-- REQUIREMENT --
This task calls for copying each line below that contains "Select".

-- GIVEN DATA --
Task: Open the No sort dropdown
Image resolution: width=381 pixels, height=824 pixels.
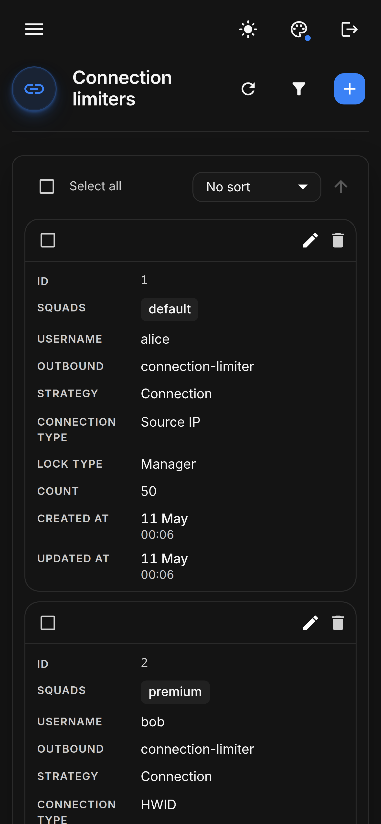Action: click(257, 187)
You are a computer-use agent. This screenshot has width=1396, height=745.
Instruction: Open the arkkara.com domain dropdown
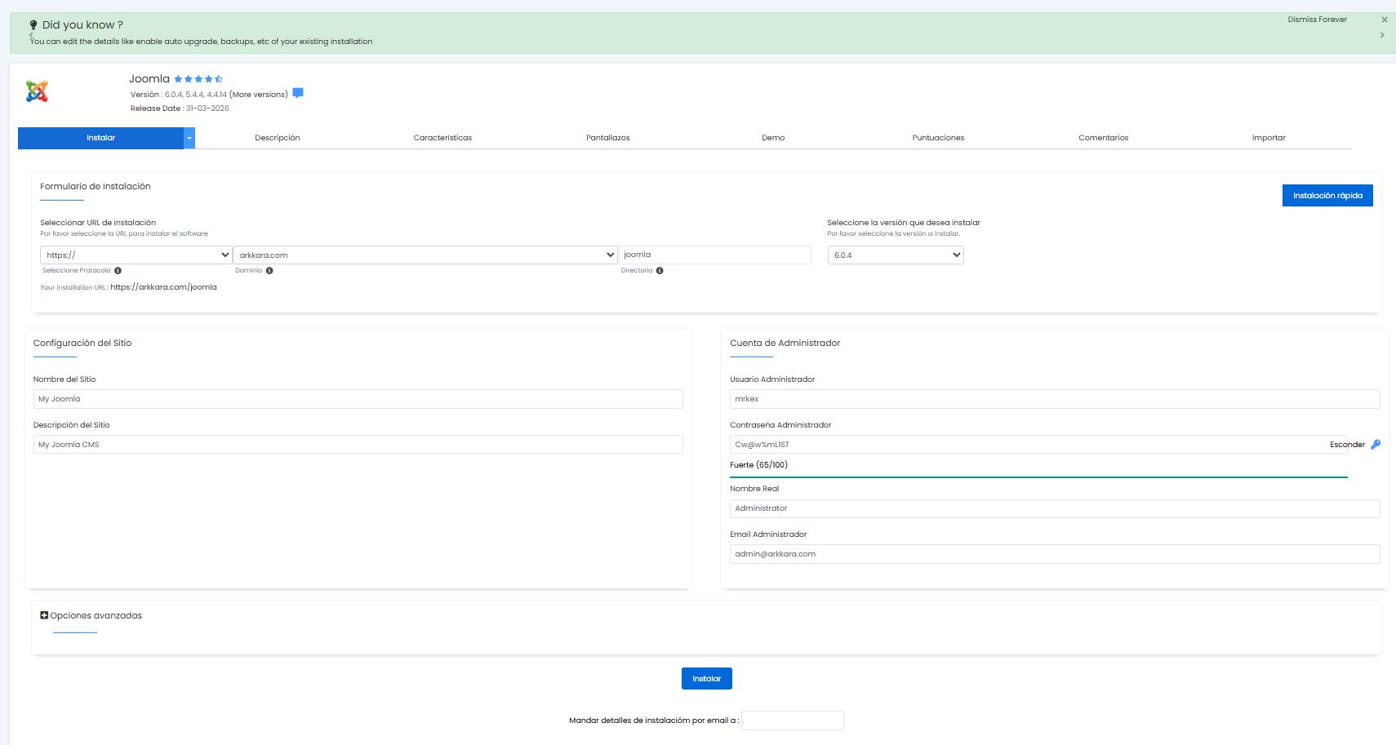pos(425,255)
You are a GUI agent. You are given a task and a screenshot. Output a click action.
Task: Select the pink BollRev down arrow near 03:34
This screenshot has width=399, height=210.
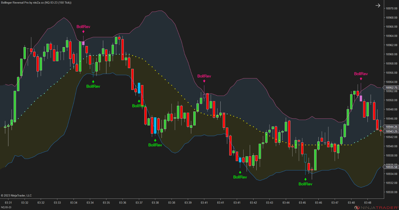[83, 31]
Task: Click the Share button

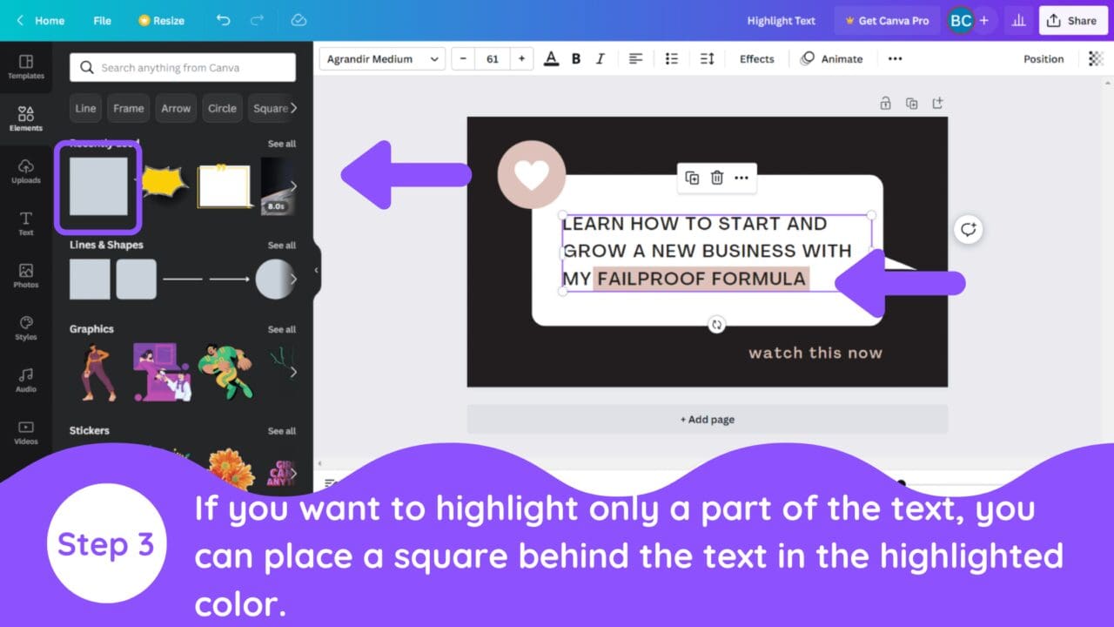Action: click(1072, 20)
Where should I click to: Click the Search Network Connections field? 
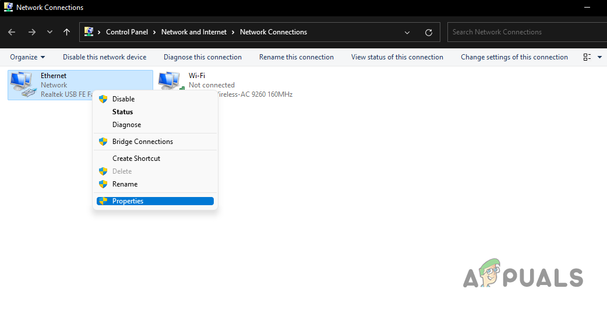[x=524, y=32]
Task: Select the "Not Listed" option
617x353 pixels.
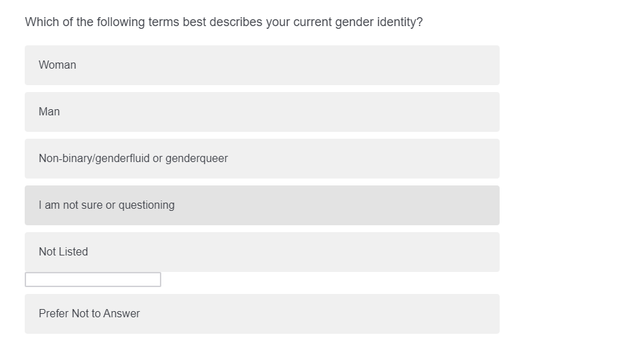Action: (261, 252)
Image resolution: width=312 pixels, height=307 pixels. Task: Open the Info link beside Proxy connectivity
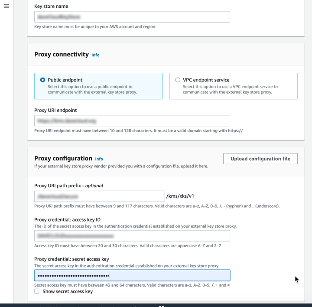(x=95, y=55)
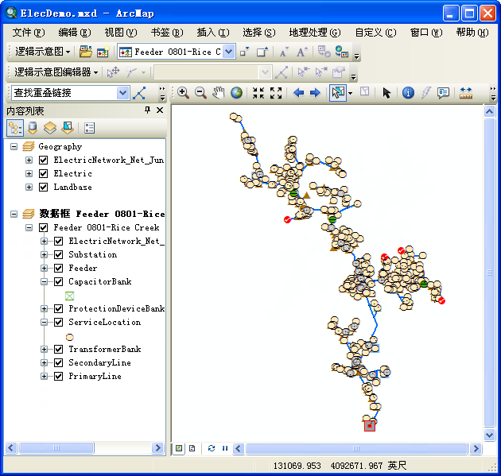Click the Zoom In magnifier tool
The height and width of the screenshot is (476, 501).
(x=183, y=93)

...

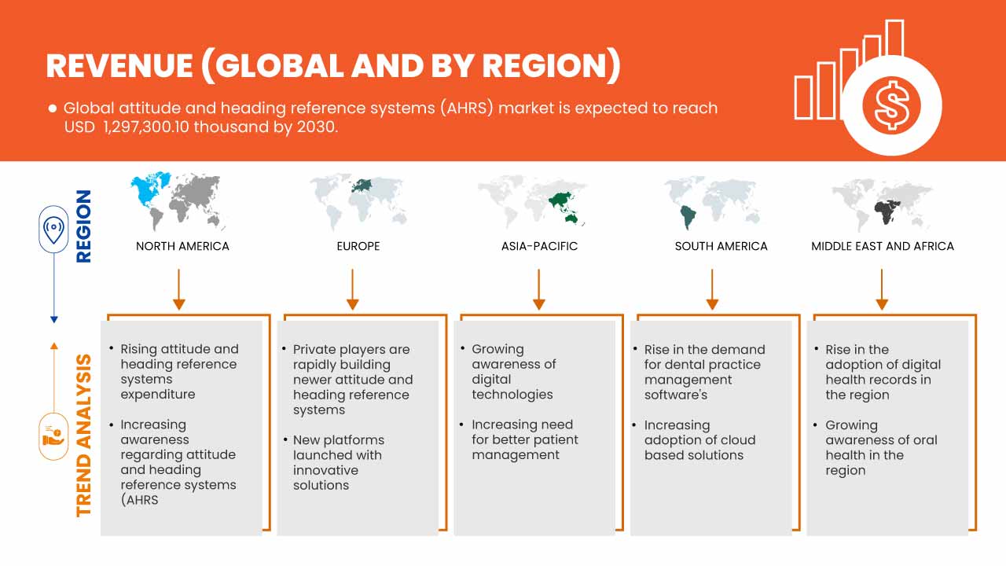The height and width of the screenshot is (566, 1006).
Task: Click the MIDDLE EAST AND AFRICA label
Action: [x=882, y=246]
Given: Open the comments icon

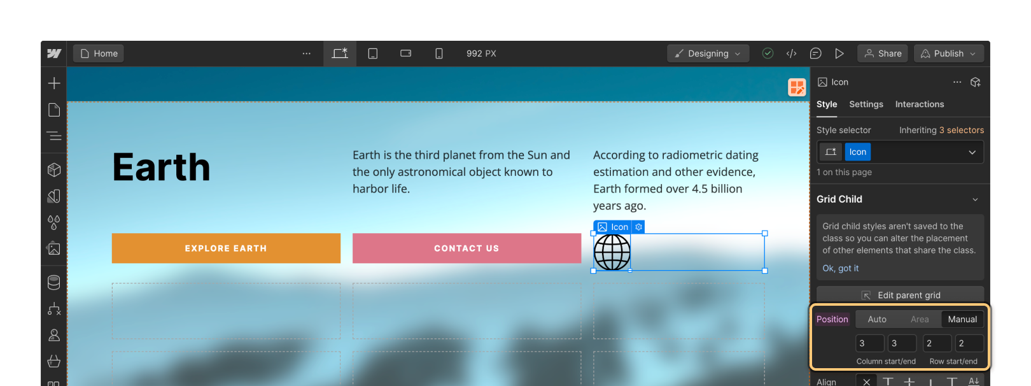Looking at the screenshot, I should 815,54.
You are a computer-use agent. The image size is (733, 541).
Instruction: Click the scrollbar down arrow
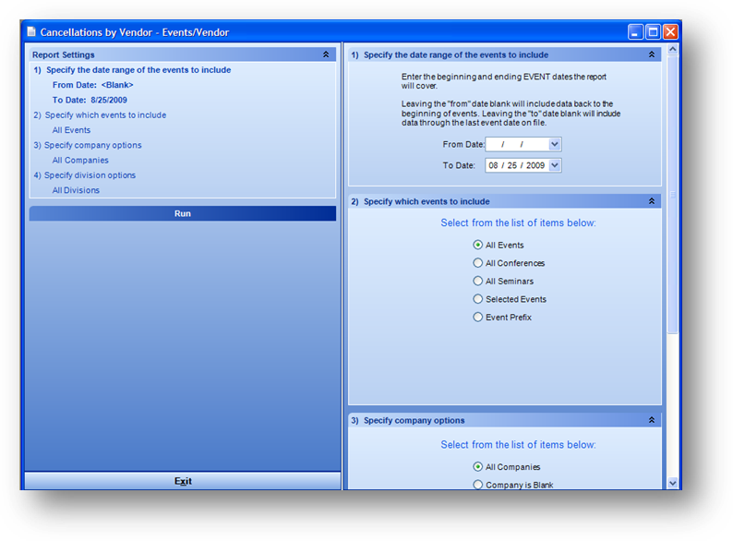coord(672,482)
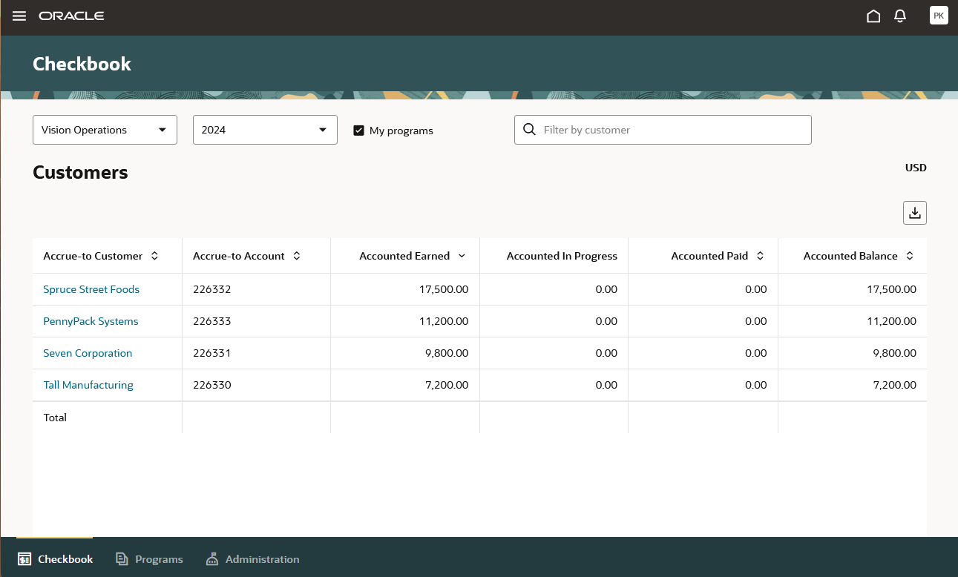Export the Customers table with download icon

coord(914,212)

-- EXERCISE RESULT --
Task: Select the pink BollRev down arrow near 03:34
Task: Select the "Not Listed" option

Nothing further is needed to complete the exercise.